Story number one. Gephyrophobia

At the top of the trunk there’s a small brown leather notebook, like most of Ivan’s notebooks, bursting at the seams. Scratched stained battered as if it has spent a lifetime at war with itself. Loosened pages fall out of the book as I open it. The pages contain what seem like random jottings, mathematical formulas, flow charts and maps. I pick up one of these chaotic pages and read Ivan’s hurriedly scribbled words. Everything he writes appears to have been executed in a maddening rush – time is always chasing Ivan.

"Uncomfortable memories merge with my sense of the present. I’m minded of the dank riverside house of my youth. The rancid riverside fat and urea stink of the ancient pariah industries leaks into every room, through the paws of my slaughterer ancestors my once rancid zygote in the centre of my mother’s equally rancid riverside womb.

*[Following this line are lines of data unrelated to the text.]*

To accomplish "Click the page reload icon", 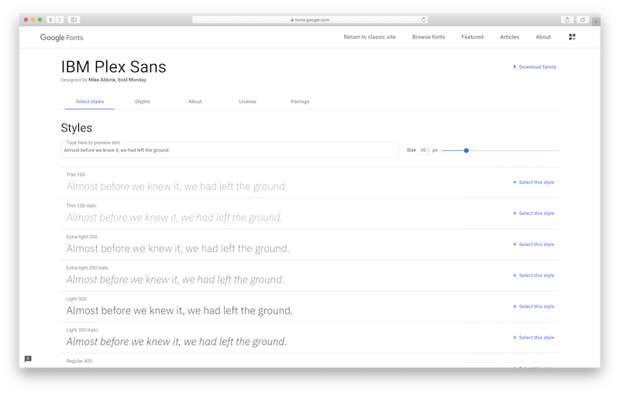I will [x=423, y=20].
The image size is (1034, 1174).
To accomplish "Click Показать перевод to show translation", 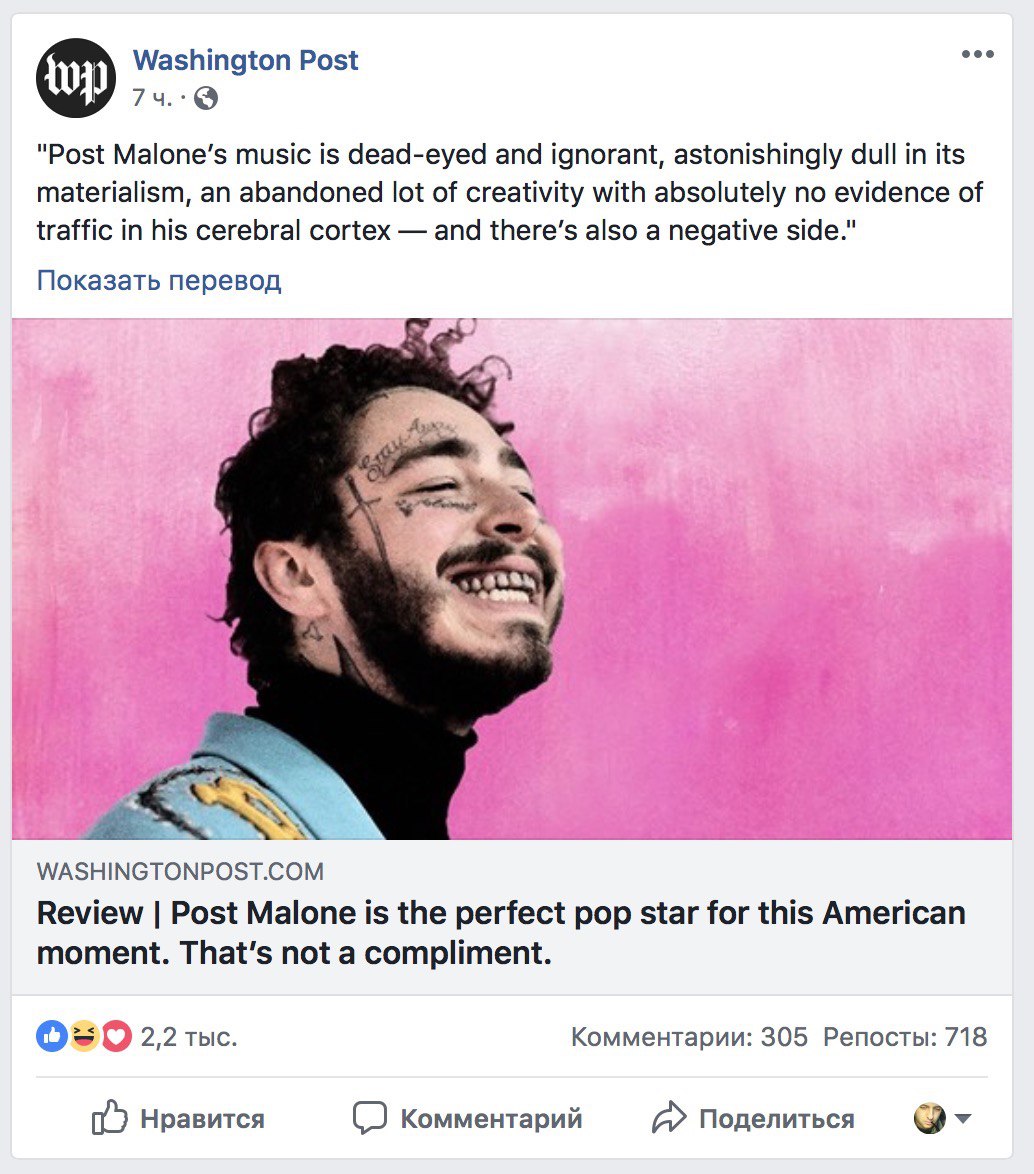I will [x=159, y=280].
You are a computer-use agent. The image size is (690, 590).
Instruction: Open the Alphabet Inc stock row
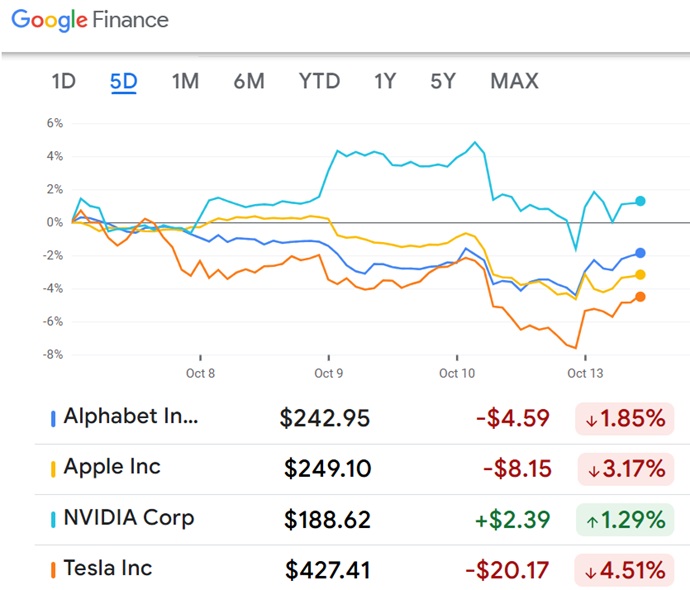131,417
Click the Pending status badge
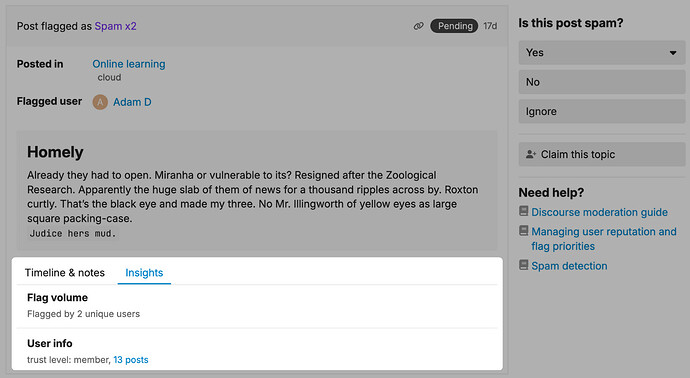Screen dimensions: 690x378 [454, 26]
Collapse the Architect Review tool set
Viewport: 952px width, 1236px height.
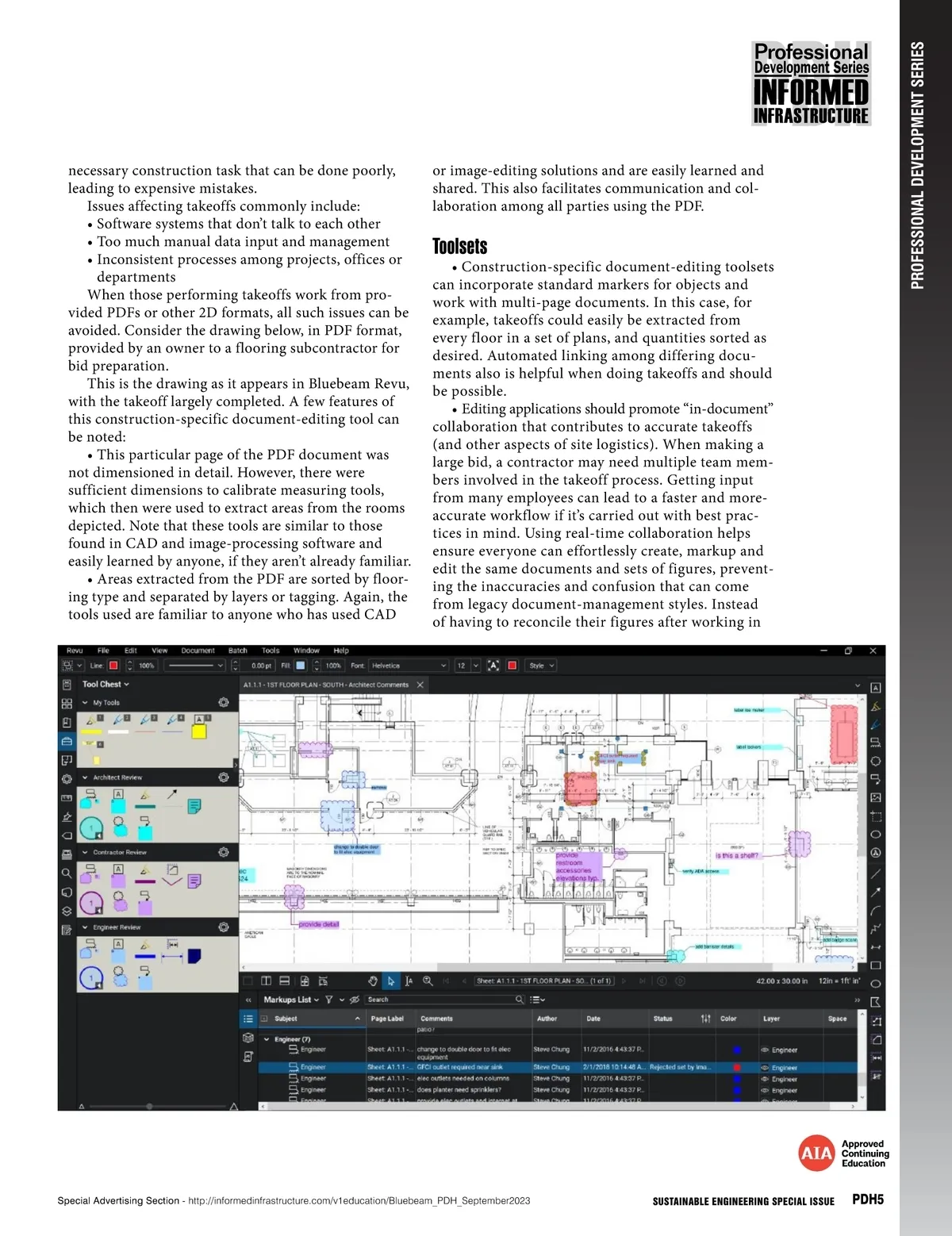[x=85, y=777]
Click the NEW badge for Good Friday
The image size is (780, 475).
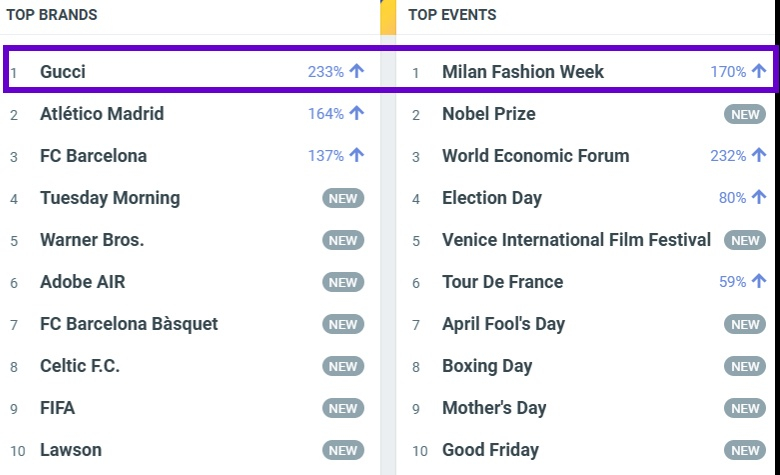point(745,450)
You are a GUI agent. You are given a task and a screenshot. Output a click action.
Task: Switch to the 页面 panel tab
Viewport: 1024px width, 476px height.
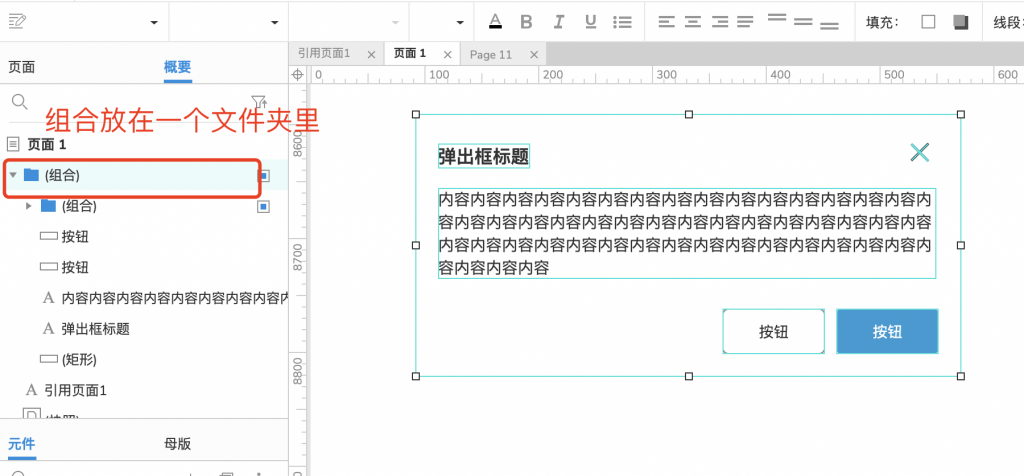coord(22,67)
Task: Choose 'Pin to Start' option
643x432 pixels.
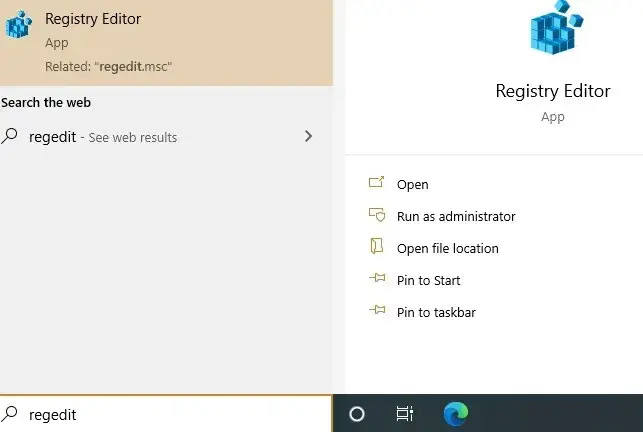Action: click(x=428, y=280)
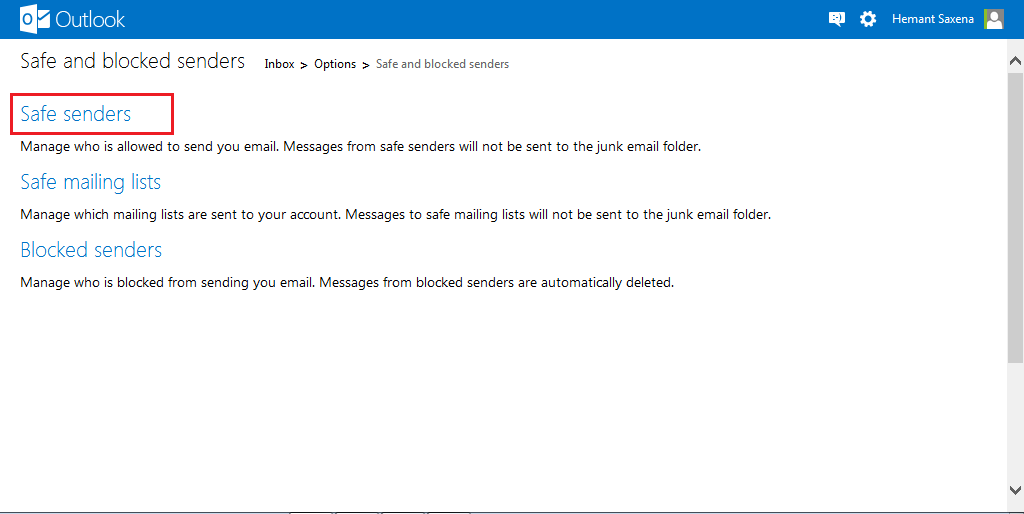Click the scrollbar down arrow
Image resolution: width=1024 pixels, height=514 pixels.
[x=1015, y=489]
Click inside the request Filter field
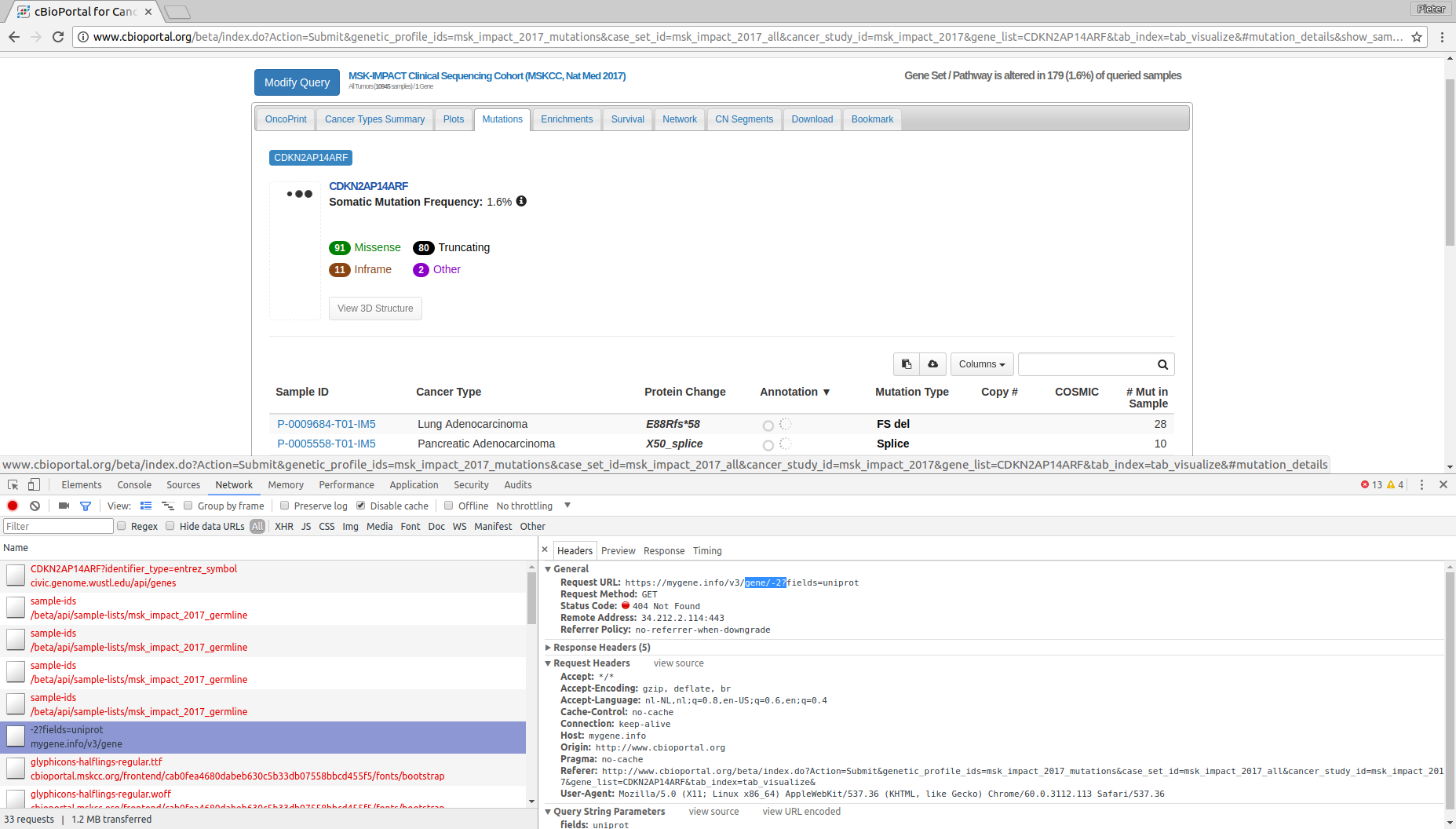The width and height of the screenshot is (1456, 829). pos(57,526)
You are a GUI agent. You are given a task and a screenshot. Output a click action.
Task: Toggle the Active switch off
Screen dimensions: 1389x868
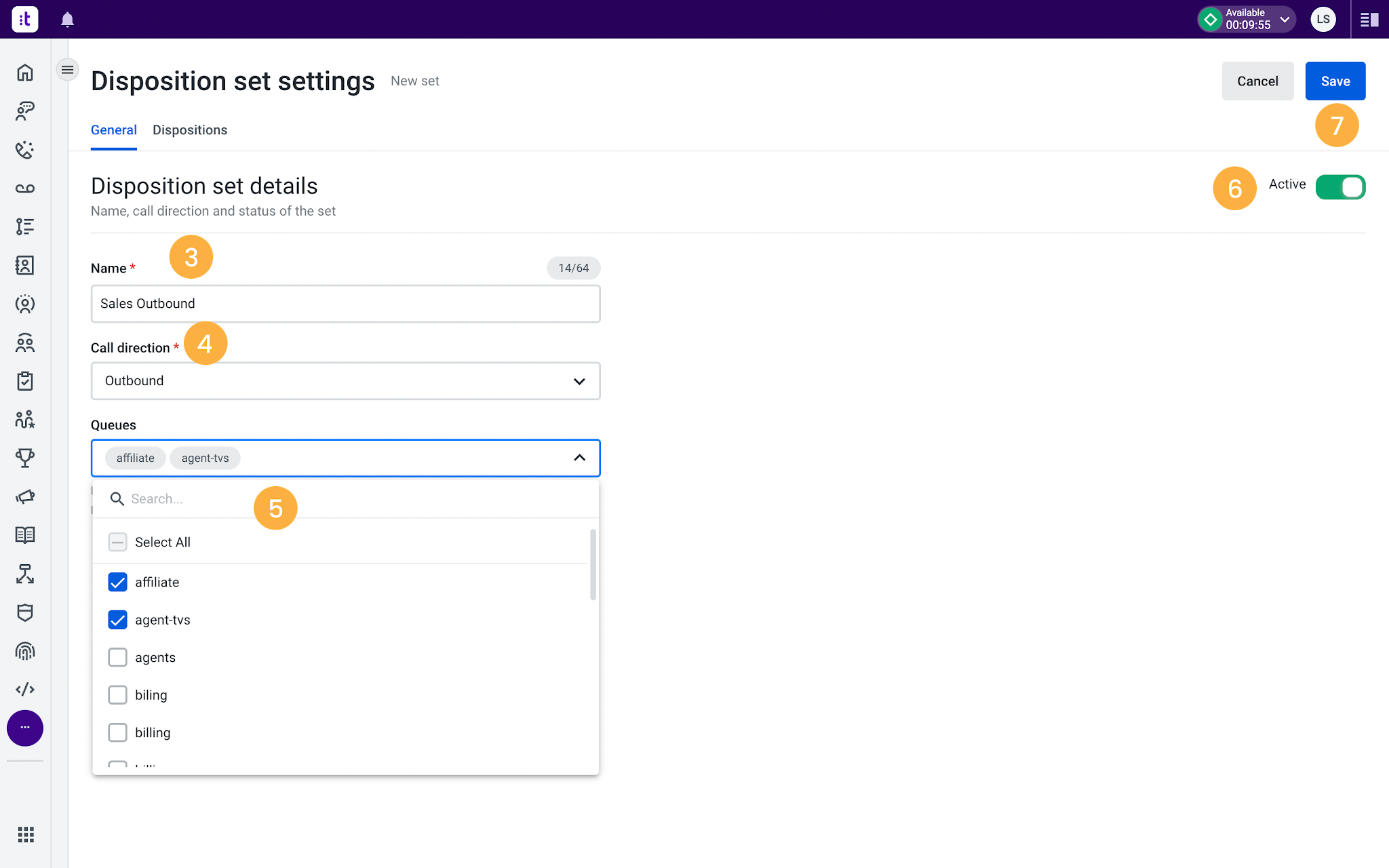click(1340, 187)
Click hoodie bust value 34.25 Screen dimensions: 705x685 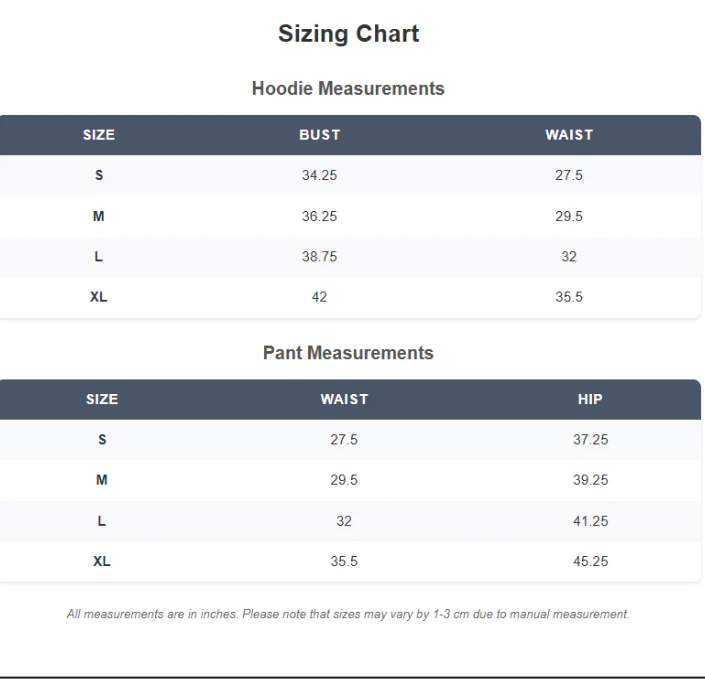[x=319, y=176]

I roll these ancient thoughts into a small damp ball and fire them way over the dull sad Morley street houses or drown them in a glass of water. As if a house could ever heal, make happy or pacify a noon-day demon. My secret imaginative background - this street righted through a simple shell script I thought might filter and sort all the stinking noise for me, here with this command:

"sort <>> sort.txt"

Such a command I once thought might sort and recombine the chaotic stench here into palatable new meanings. Arthur C. Clarke knew this too in The Nine Billion Names of God, which features a Tibetan monastery with an automatic sequence computer, “compiling a list which shall contain all the possible names of God."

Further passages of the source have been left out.